One set of cousins were occasionally smacked right up until senior school. Another set were smacked frequently throughout their childhood and I remember seeing my uncle chasing my cousin around the house to give him a smacking which struck me as bizarre. They were all quite "strong-willed" children compared to us though... we were much quieter and more compliant. I think parents nowadays are much better equipped to handle strong-willed children and to encourage good behaviour though positive parenting strategies, but back then it was considered that some children just "needed a smack". I have to say, it never seemed to have any positive effects on my cousins and just made them feel humiliated and resent their father.

BeingATwatItsABingThing · 03/03/2022 22:16

@DrSbaitso

Telling my mum that her even touching me would mean I would leave and she could stop referring to me as her daughter stopped the smack threats. She never actually hit me though.

That's pretty good. I don't think anything other than the threat of physical retaliation would have stopped mine, though. He liked to hit. He was an angry and rather stupid man.

Like I said, my mum never actually hit me so I wasn’t up against the same level of shit parenting that you were.
DrSbaitso · 03/03/2022 22:17

Ooh, we'll get the "running into the road" lot soon as well, won't we? Hitters always seem to be so shite at road safety.

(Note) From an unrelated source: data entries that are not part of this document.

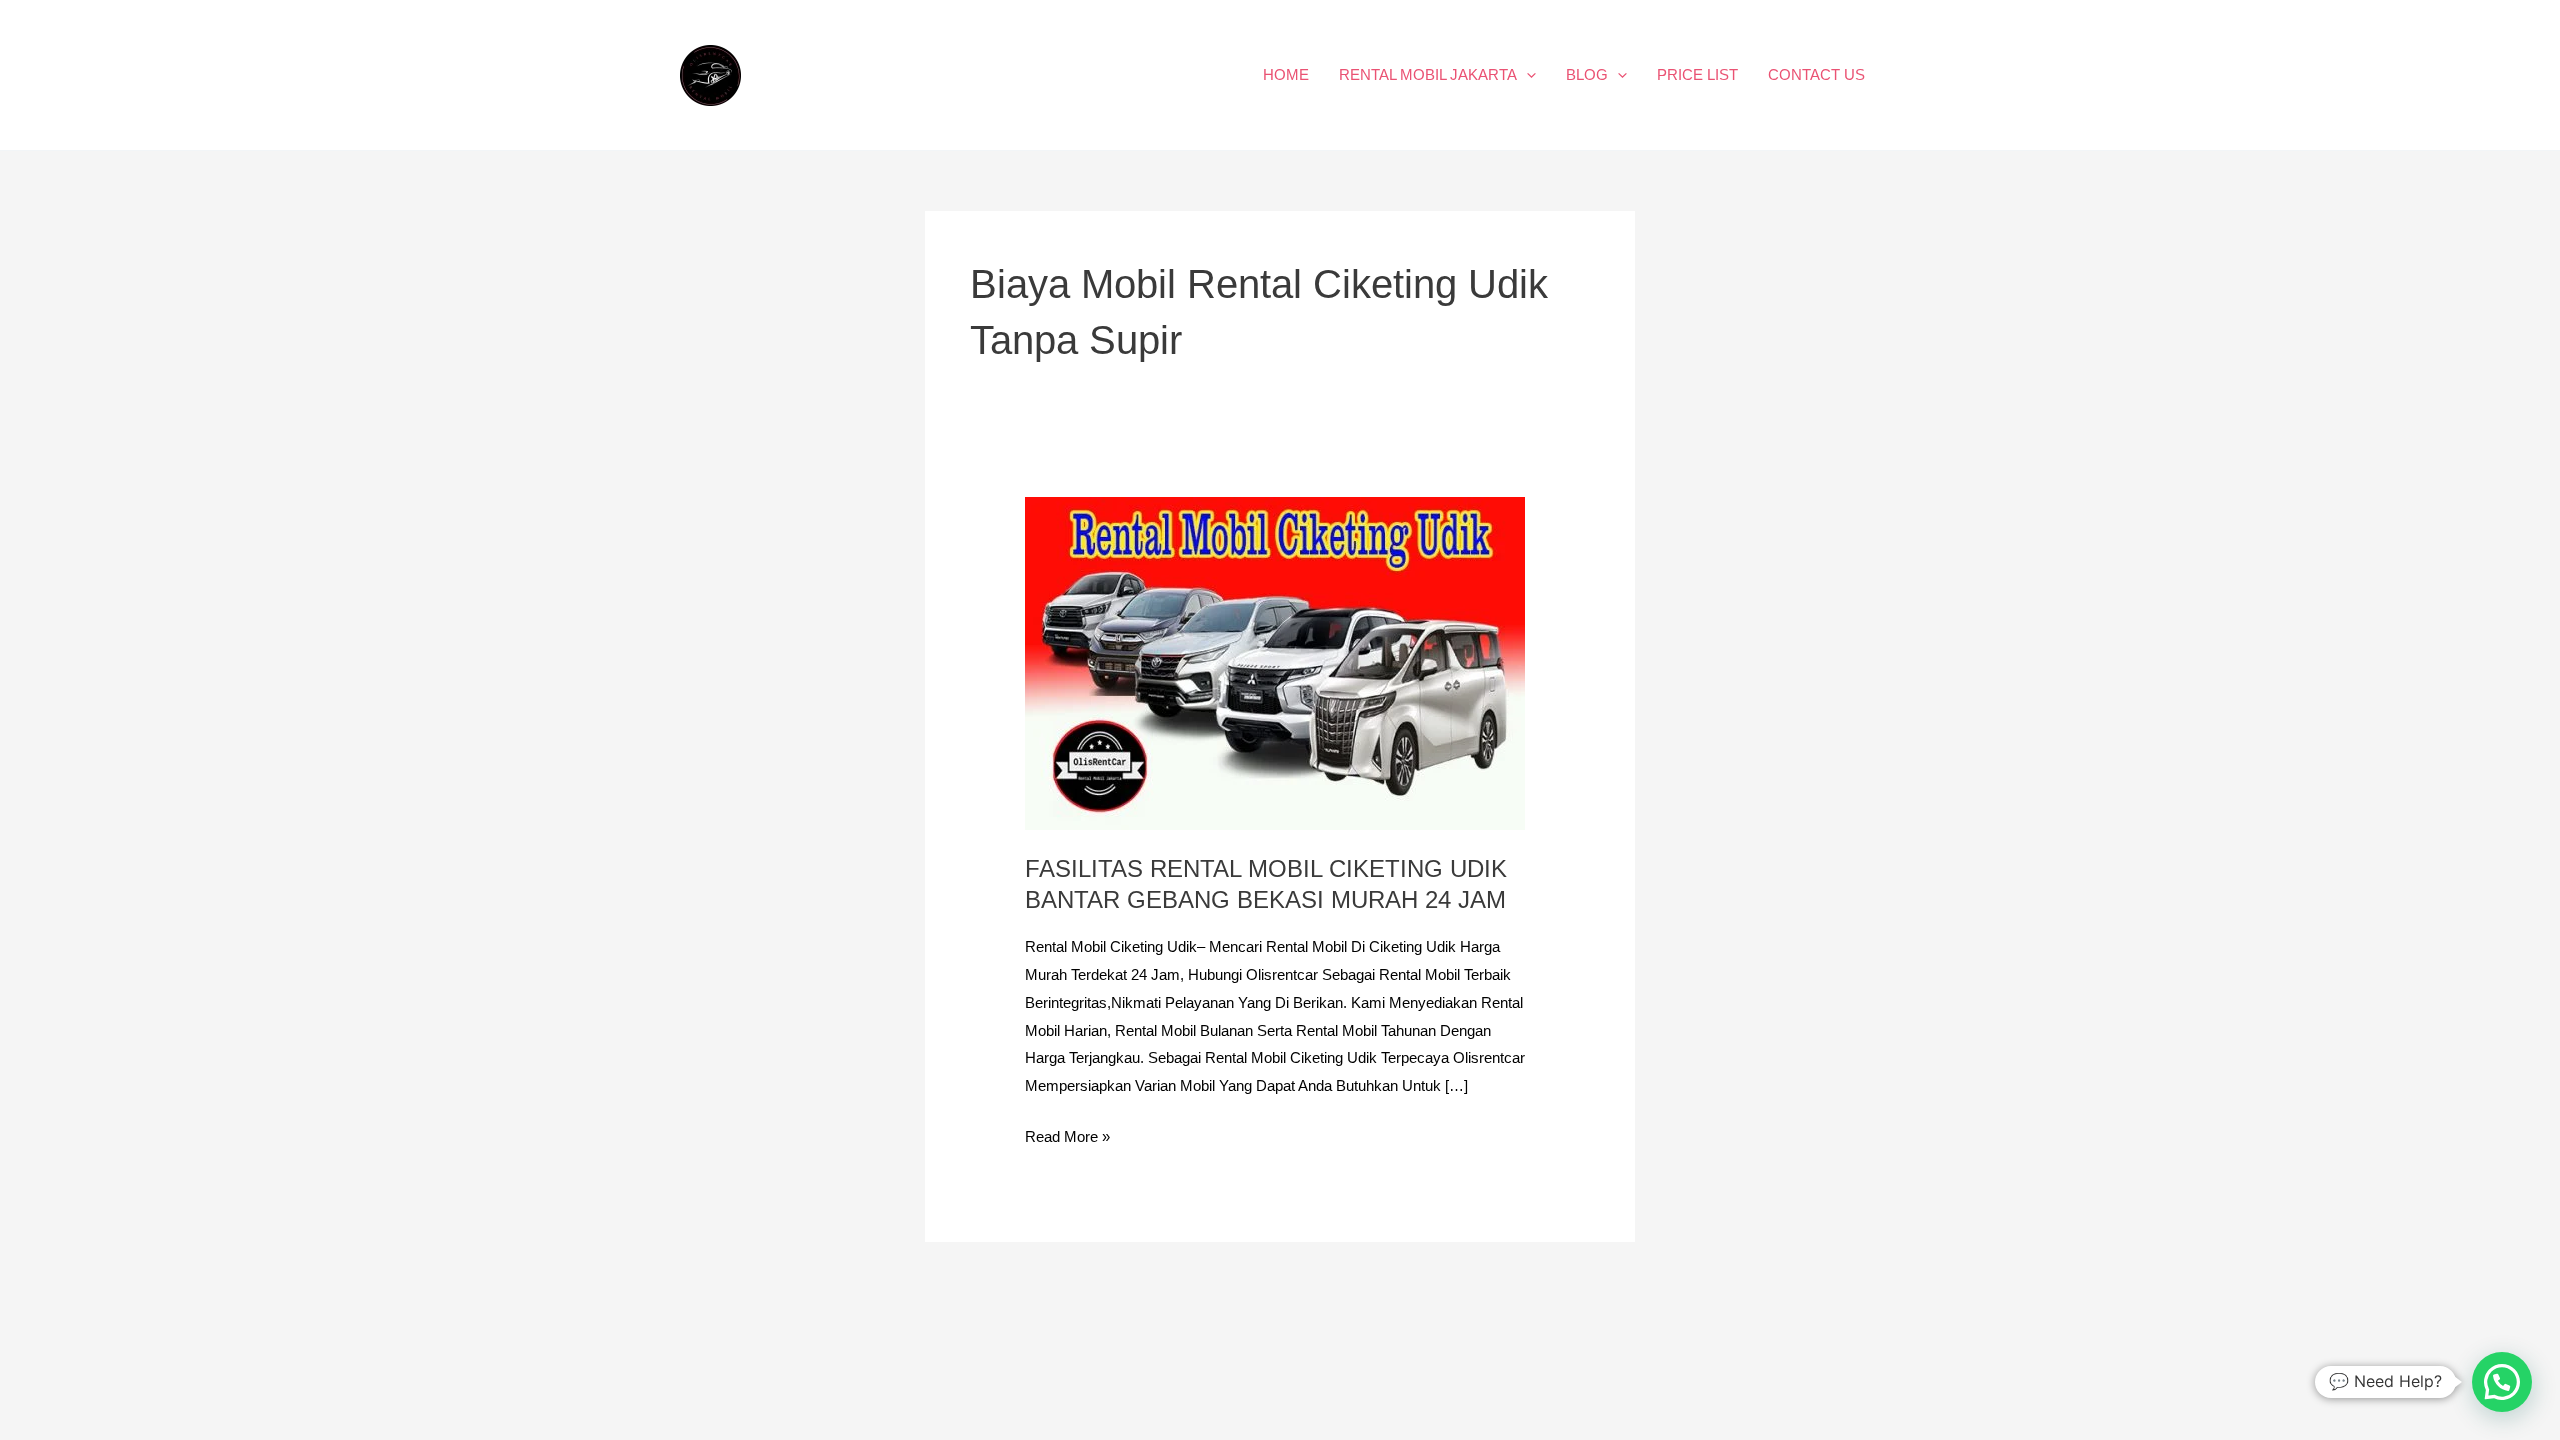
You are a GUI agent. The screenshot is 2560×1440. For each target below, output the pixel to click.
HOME (1286, 74)
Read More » (1067, 1134)
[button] (1526, 75)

latetothefisting · 03/03/2022 22:18

a smack on the leg of a child (up to about aged 5/6) maybe normal, if not ideal (although I grew up the 90s and my parents never smacked us that I can recall). A grown man squaring up to a 16 year old girl and threatening to knock you out, very much not normal or acceptable, and I would have found that upsetting if I'd been your friend at the time, let alone now.

Grapeflavour · 03/03/2022 22:20

@gingembre
My dad fully stands by his decision to smack me and if ever asked about it says that I didn't turn out too badly so what's the problem? He wouldn't apologise for hurting me or making me scared or fearful as a child in a million years.

OP posts:
MurmuratingStarling · 03/03/2022 22:20

@latetothefisting

a smack on the leg of a child (up to about aged 5/6) maybe normal, if not ideal (although I grew up the 90s and my parents never smacked us that I can recall). A grown man squaring up to a 16 year old girl and threatening to knock you out, very much not normal or acceptable, and I would have found that upsetting if I'd been your friend at the time, let alone now.
Sod social services. If I witnessed that, I would call the police.